### DIRECTIONS
Each line below must be reproduced exactly as it stands. Pictures stay out of the copy.

- - - - - - -

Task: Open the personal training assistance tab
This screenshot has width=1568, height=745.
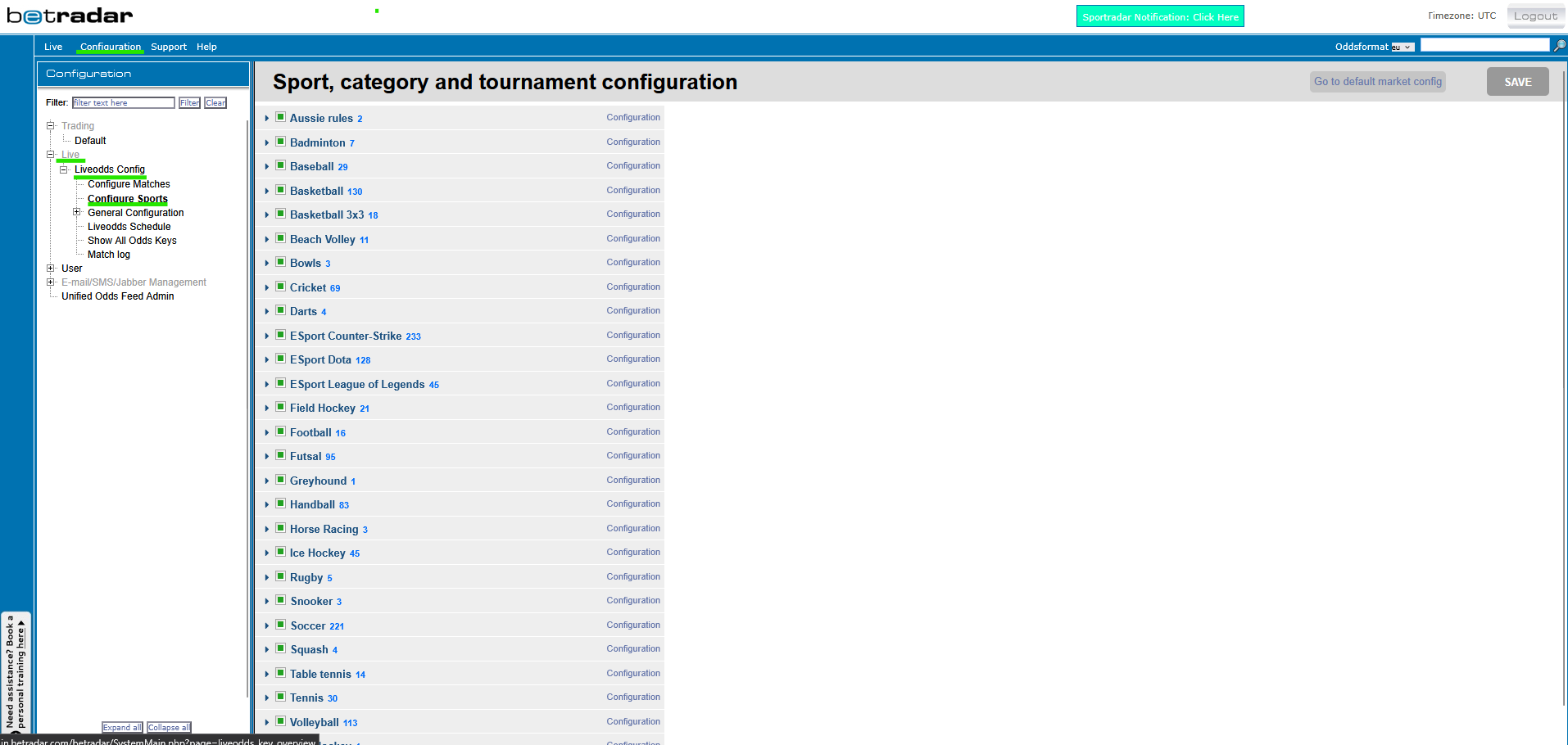Action: (x=16, y=671)
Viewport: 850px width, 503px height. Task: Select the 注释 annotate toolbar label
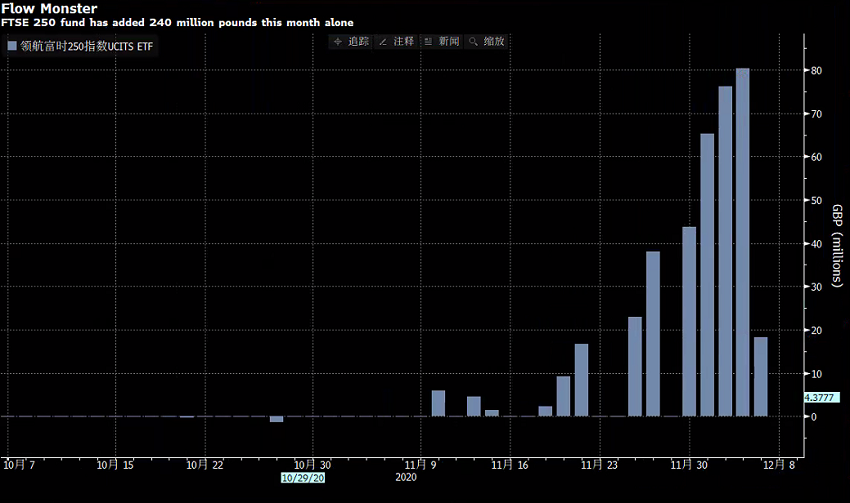tap(404, 42)
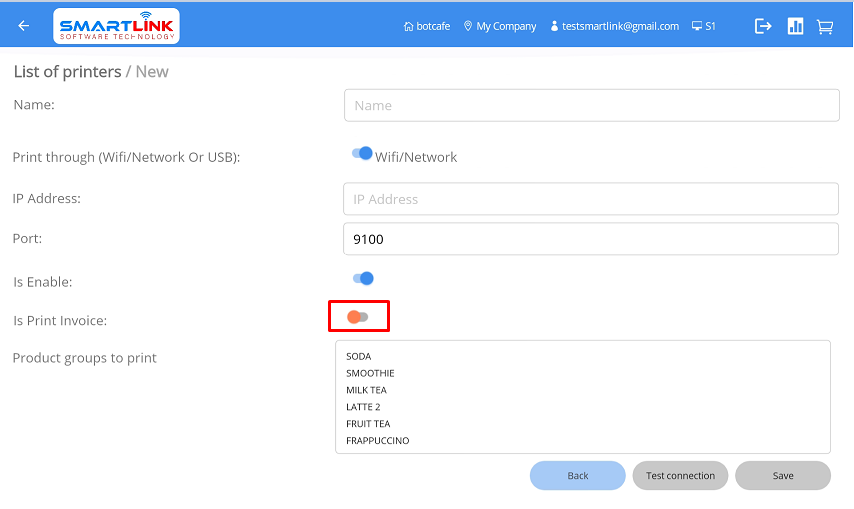Open the testsmartlink@gmail.com user account
This screenshot has width=854, height=509.
point(614,27)
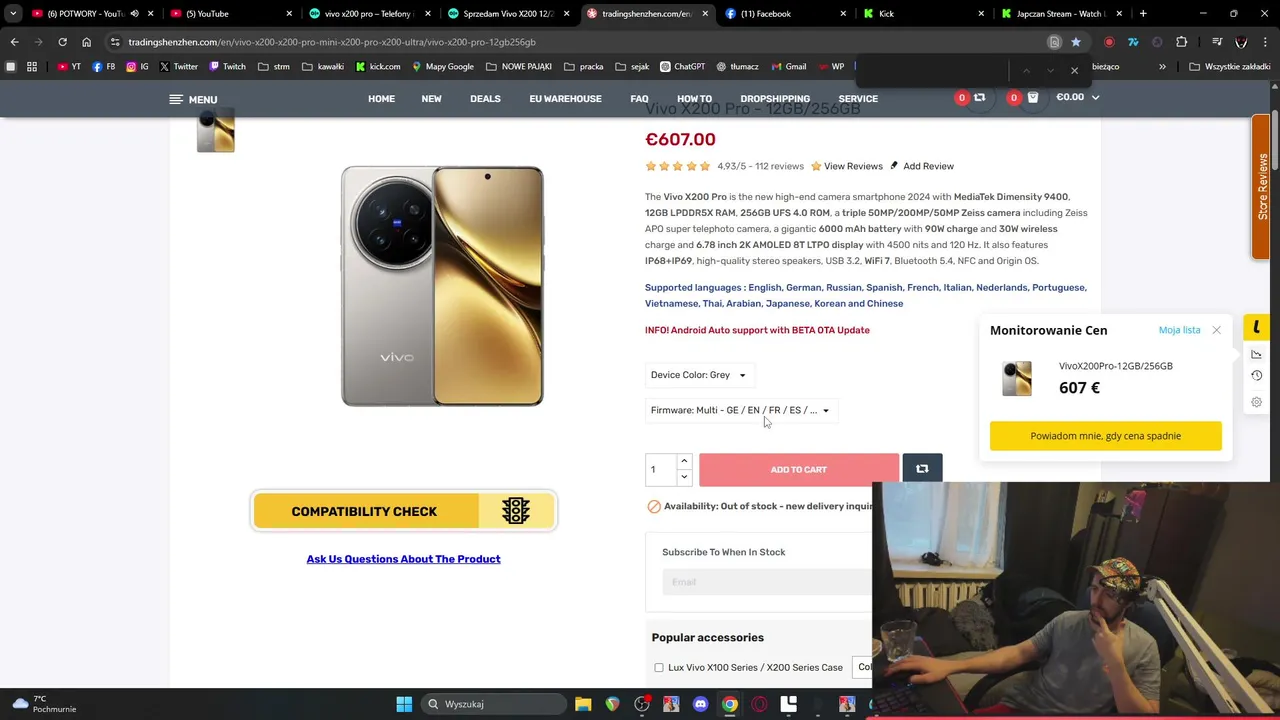Open Discord from the Windows taskbar
The height and width of the screenshot is (720, 1280).
(700, 704)
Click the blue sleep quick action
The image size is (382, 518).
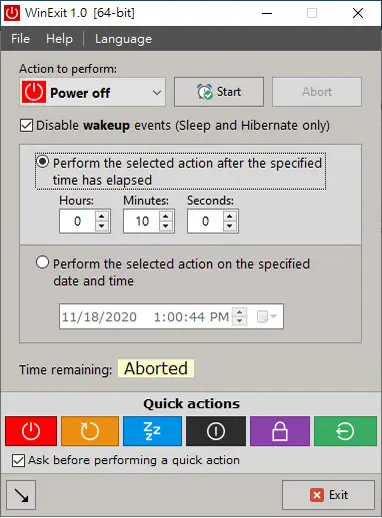click(152, 431)
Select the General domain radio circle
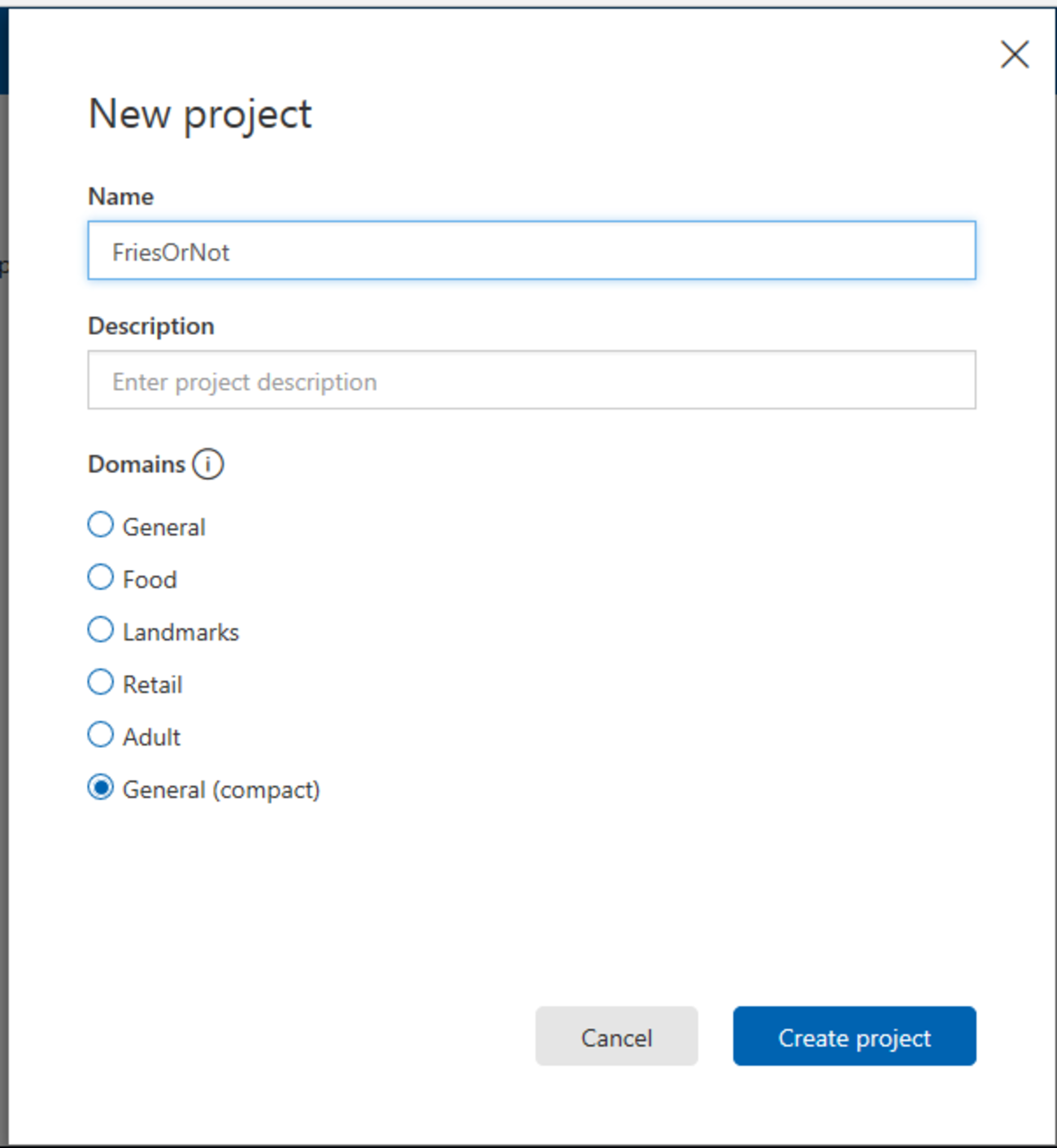Image resolution: width=1057 pixels, height=1148 pixels. 101,525
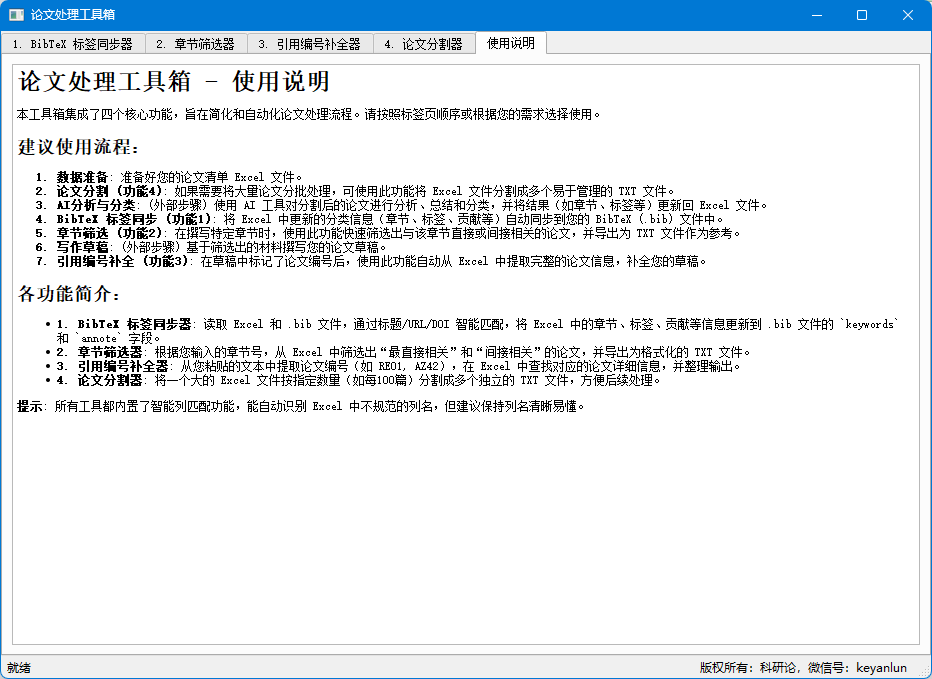
Task: Click the 建议使用流程 heading
Action: (x=78, y=148)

- - - - - - -

### COMPLETED TASK
Task: Open the personal training assistance tab
This screenshot has width=1568, height=745.
Action: (x=16, y=671)
Viewport: 850px width, 503px height. Task: Select the 注释 annotate toolbar label
tap(404, 42)
Open the testsmartlink@gmail.com user account
This screenshot has width=854, height=509.
point(614,27)
Open Discord from the Windows taskbar
The height and width of the screenshot is (720, 1280).
(700, 704)
Click the blue sleep quick action
The image size is (382, 518).
click(152, 431)
Select the General domain radio circle
Image resolution: width=1057 pixels, height=1148 pixels. 101,525
Task: Click the 建议使用流程 heading
Action: (x=78, y=148)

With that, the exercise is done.